What to do:
1) List the usernames that appear as post headers in the forum thread below.
2) Using the forum thread below, decide whether each statement agrees with it: (a) Phoenix Zoro says Itachi wins with high difficulty against Pain arc Naruto; (b) DaVizWiz gives the start distance as 50m; (c) ueharakk says Itachi has the advantage while Naruto is in sennin mode.
3) According to DaVizWiz in the forum thread below, what did healthy Itachi use when he held his own against KCM Naruto and Base Killer Bee?

___ Quoted passage ___

Not much Naruto can do offensively to Complete _Susano'o_ wielding _Yata Mirror_, but the elder toad's _Senpō: Kawazu Naki_ may prove to be the most useful asset vs _Susano'o_.

Ma & Pa balances this fight out more. 

Make this Nardo's War Arc Sage Mode and-


Good fuckin' Game


----------



## Katou (Jun 7, 2014)

RasensurikenGG ::blindit@chi


----------



## Phoenix Zoro (Jun 7, 2014)

Pain arc Naruto? Itachi high diff.


----------



## Grimmjowsensei (Jun 7, 2014)

Itachi's creates a crowbunshin faster than a perfect sage can percieve, Naruto attacks it, it gets dispersed, crows distract Naruto, Itachi closes in with flash activated susano'o and rips Naruto apart.

Itachi low - mid difficulty.


----------



## ueharakk (Jun 7, 2014)

Grimmjowsensei said:


> Itachi's creates a crowbunshin faster than a perfect sage can percieve,


sure, lets forget that Kabuto was distracted by EMS Sasuke and the real edo itachi's combined attack via susanoo.



Grimmjowsensei said:


> Naruto attacks it, it gets dispersed, crows distract Naruto, Itachi closes in with flash activated susano'o and rips Naruto apart.


Then that naruto goes poof, and itachi and his flash activated susanoo get vaporized by a FRS from the real naruto.


Itachi, especially a living itachi, isn't bunsin feinting the master of bunshin feints + top tier sensing, not when KCM Naruto treats Itachi's attempts at bunshin feints like a joke.  

Itachi's clones get manhandled by naruto's clones, itachi only wins by waiting out sennin mode and trying to totsuka blitz the real naruto once he's in base.  Other than that, his lower levels of susanoo gets him killed via double SM FRS, and he's not hitting sennin mode naruto if he has a living body that feels the negative effects of the MS, Naruto's going to fight susanoo at long range, SM Naruto's reactions, and the fact that ma and pa can just put up dust cloud which makes amaterasu and tsukuyomi practically useless.  

This fight goes either way, Itachi has a high chance of winning during the intervals that naruto's in base, Naruto has the advantage while he's in sennin mode.


----------



## DaVizWiz (Jun 7, 2014)

Healthy Itachi essentially blitzed Killer Bee, and held his own against KCM Naruto + Base Killer Bee with nothing but a kunai.

No real logical way you can debate Itachi losing here, his speed alone allows him to avoid virtually all of Naruto's attacks.

Aside from that, Naruto is not dodging Amaterasu, especially from the eyes of someone who can shunshin at the speed to step behind Killer Bee without an initial reaction from 10m+

How could he possibly avoid the flames if he can barely keep up with Itachi's own speed?

The start distance solidifies it- Itachi can kill Naruto in under a minute with this distance (25m), he won't even be able to get far enough to prep an FRS.

___ Data lines ___

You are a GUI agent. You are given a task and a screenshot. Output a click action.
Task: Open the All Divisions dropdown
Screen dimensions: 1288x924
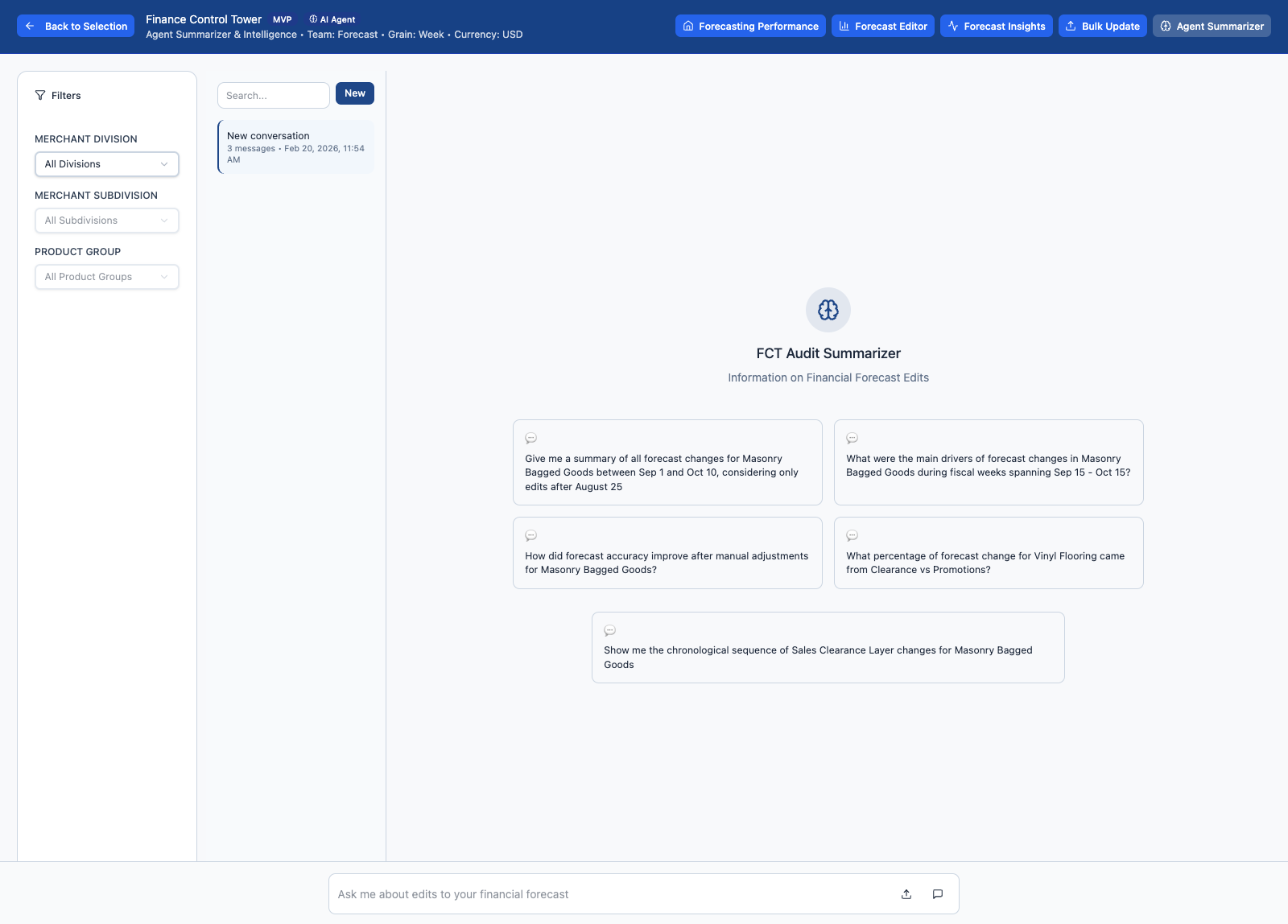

___

Written responses:
1) Katou, Phoenix Zoro, Grimmjowsensei, ueharakk, DaVizWiz

2)
(a) Yes: "Pain arc Naruto? Itachi high diff."
(b) No: "with this distance (25m)"
(c) No: "Naruto has the advantage while he's in sennin mode."

3) Nothing but a kunai.